■ PROVIDED PASSAGE ■
┄┄┄┄┄┄┄┄┄┄

Arno Borst, another prominent historian of Catharism, points to the peaceful dialogue between Catharists and Catholics in the closing decades of the twelfth century and regrets, as any liberal scholar would, the fury and the violence that was to follow after the turn of the century. Yet whatever the Catharists taught and no matter how pious and benign they were, they formed a counterchurch: They had withdrawn their presence and support from the Latin church. When Latin bishops and priests observed the thinning attendance of their churches and the decline of revenue from their flocks, whatever the theological niceties or ethical subtleties, they were afraid.

Fear leads to anxiety and, in certain contexts, to conflict and violence. That is the tragedy of what happened among the religious communities in southern France between 1180 and 1220. The story of Catharism is both an inspiring and heartbreaking one. Europe was not ready to tolerate separatist communities that were an apparent threat to the established church. Many centuries would pass before such toleration was practiced.

┄┄┄┄┄┄┄┄┄┄

■ EXERCISE DESCRIPTION ■
Summarize the passage on Catharism in two sentences.

[Data records]
┄┄┄┄┄┄┄┄┄┄

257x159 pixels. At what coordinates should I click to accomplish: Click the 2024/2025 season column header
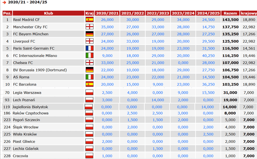pos(208,13)
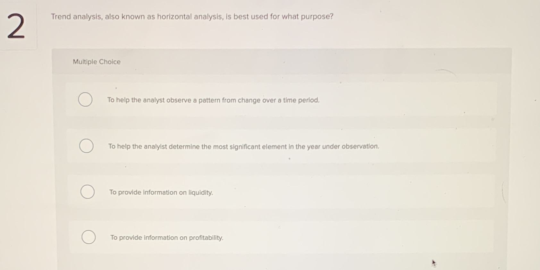
Task: Choose answer about significant element under observation
Action: (244, 147)
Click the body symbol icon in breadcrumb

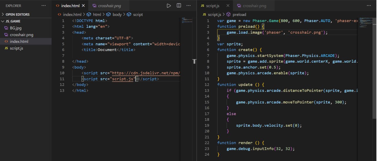click(x=108, y=14)
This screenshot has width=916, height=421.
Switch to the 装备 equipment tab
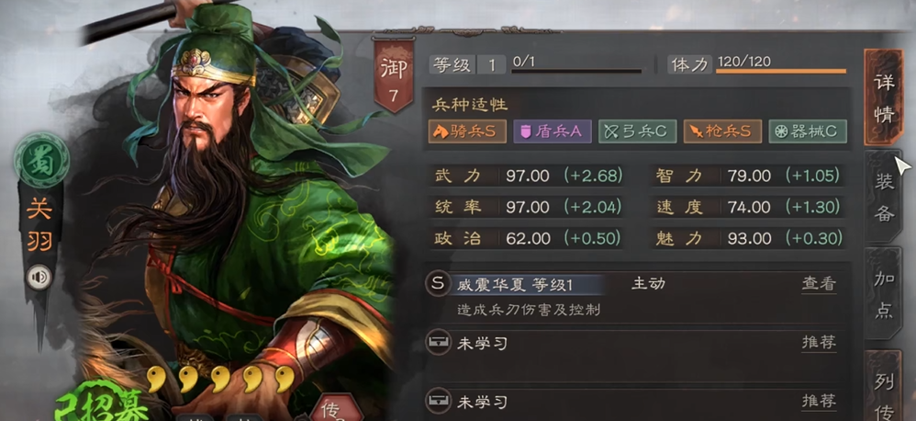884,197
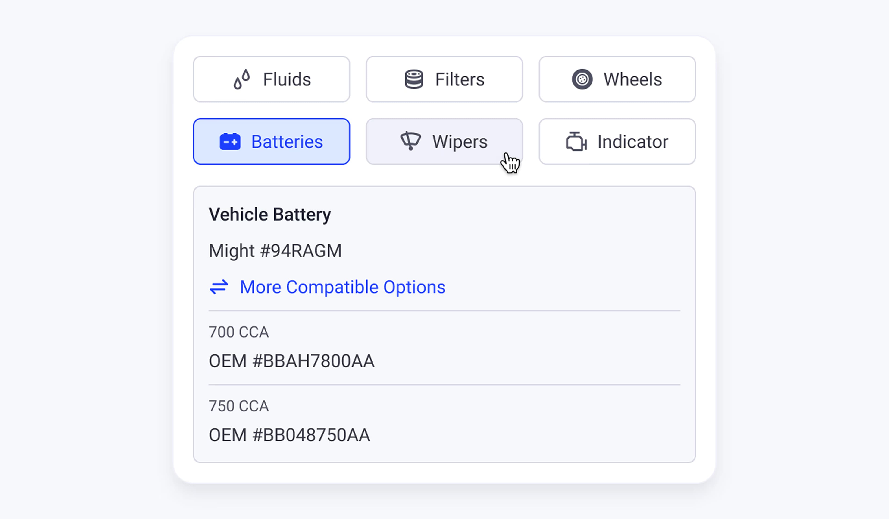Click the 700 CCA label
Viewport: 889px width, 519px height.
click(239, 332)
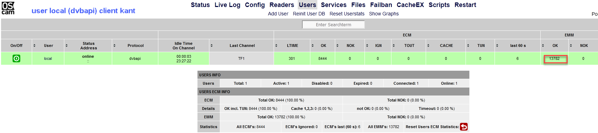Click the OSCam logo icon
Viewport: 598px width, 133px height.
coord(8,8)
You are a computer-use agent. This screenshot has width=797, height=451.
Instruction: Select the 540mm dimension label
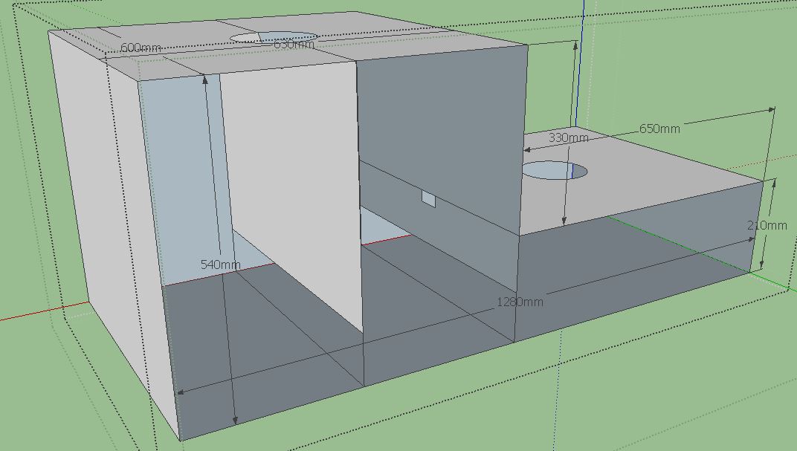(221, 265)
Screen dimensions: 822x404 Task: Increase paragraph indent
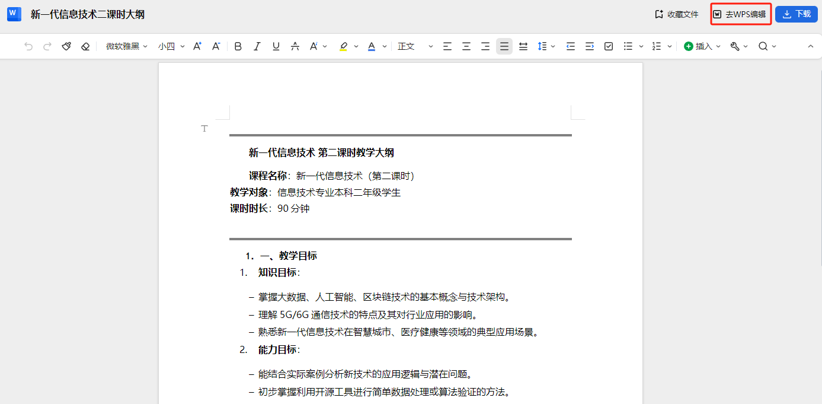tap(590, 46)
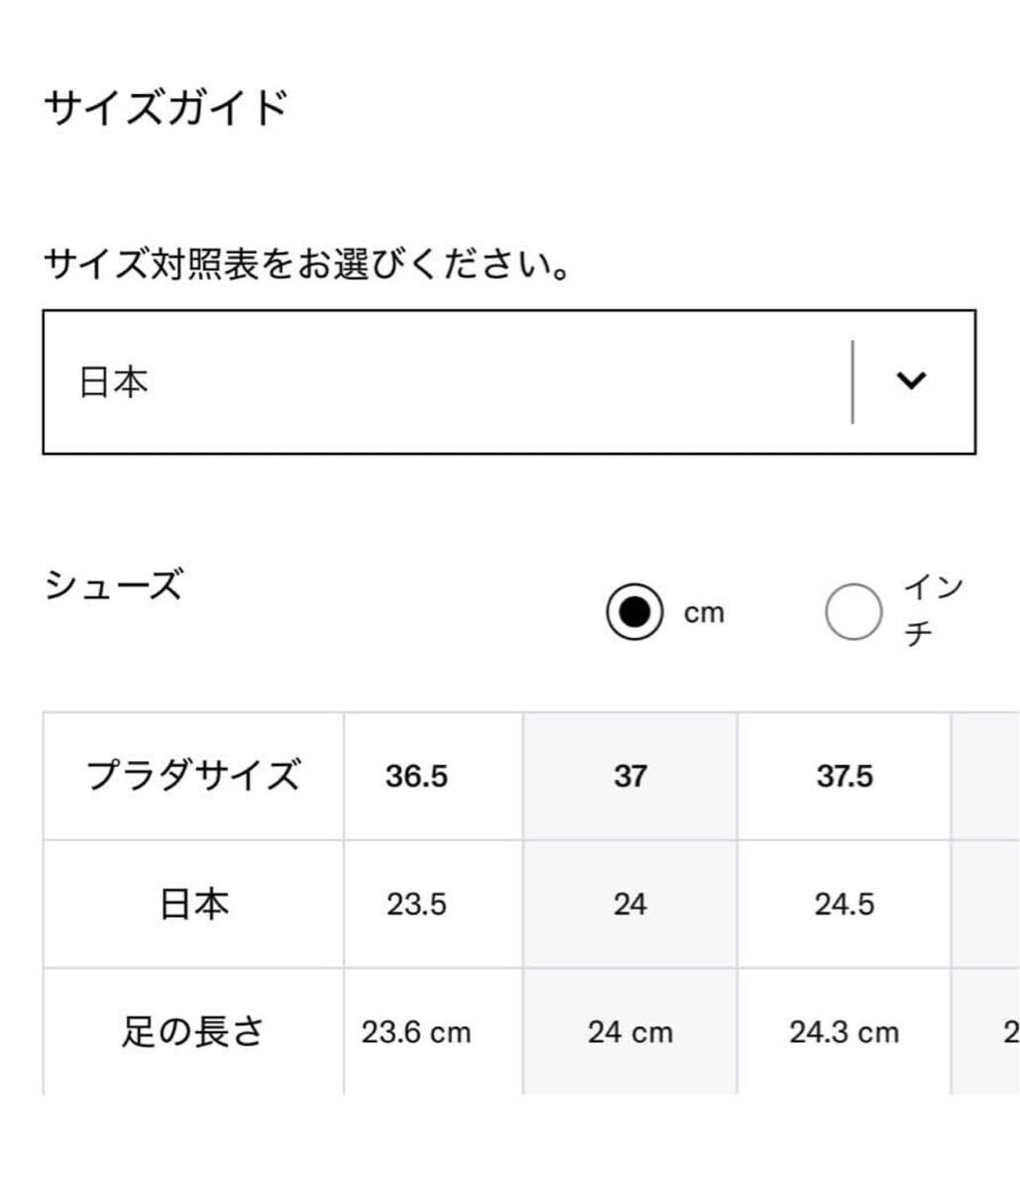Click the 24 Japan size cell

629,905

┄┄┄┄┄┄┄┄┄┄

■ RESPONSE ■
Arno Borst points to peaceful dialogue between Catharists and Catholics in the late twelfth century and regrets the violence that followed, yet the Catharists formed a counterchurch, and Latin clergy who saw thinning attendance and falling revenue were afraid. Fear can lead to conflict and violence, which is the tragedy of southern France between 1180 and 1220, as Europe was not ready to tolerate separatist communities that seemed to threaten the established church.